'''
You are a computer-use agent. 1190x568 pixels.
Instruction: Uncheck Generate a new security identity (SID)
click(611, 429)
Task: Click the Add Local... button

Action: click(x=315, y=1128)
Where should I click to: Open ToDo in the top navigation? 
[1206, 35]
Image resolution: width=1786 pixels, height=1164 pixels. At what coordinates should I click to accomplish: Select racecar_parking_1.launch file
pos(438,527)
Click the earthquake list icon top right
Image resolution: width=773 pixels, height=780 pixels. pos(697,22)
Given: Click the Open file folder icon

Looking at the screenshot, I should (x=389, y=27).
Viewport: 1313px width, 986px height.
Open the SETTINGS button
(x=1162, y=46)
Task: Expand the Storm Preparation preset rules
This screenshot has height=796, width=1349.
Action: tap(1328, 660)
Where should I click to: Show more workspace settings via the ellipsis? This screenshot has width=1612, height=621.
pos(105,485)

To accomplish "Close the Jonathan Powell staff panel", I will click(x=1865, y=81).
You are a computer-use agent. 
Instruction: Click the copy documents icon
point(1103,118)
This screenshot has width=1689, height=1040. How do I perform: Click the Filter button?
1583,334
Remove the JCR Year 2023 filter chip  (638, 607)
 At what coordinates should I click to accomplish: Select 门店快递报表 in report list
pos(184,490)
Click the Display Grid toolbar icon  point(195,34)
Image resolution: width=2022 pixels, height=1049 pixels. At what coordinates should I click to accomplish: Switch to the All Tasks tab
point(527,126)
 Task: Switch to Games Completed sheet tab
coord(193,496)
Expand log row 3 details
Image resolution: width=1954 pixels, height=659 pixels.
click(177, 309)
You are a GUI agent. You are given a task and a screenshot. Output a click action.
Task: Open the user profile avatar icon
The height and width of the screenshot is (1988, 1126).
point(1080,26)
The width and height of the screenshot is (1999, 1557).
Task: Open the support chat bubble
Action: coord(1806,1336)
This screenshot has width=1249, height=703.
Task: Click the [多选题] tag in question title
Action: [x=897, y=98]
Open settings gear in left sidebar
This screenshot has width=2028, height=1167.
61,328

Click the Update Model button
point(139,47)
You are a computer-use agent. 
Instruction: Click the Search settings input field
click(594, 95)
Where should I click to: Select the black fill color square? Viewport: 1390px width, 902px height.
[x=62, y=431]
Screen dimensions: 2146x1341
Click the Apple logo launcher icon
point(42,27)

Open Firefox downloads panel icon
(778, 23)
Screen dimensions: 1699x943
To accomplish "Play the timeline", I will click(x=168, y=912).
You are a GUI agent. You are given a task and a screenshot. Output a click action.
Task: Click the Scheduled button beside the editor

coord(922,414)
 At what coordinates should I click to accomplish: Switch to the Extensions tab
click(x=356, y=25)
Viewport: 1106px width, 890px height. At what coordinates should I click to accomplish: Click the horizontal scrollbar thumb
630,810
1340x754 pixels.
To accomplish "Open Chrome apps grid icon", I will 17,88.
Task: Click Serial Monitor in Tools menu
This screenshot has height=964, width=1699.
'''
Your answer should consist of the lines above that hold the word "dimensions".

* [Your response]
Screen dimensions: 2146x1341
Screen dimensions: 1699x943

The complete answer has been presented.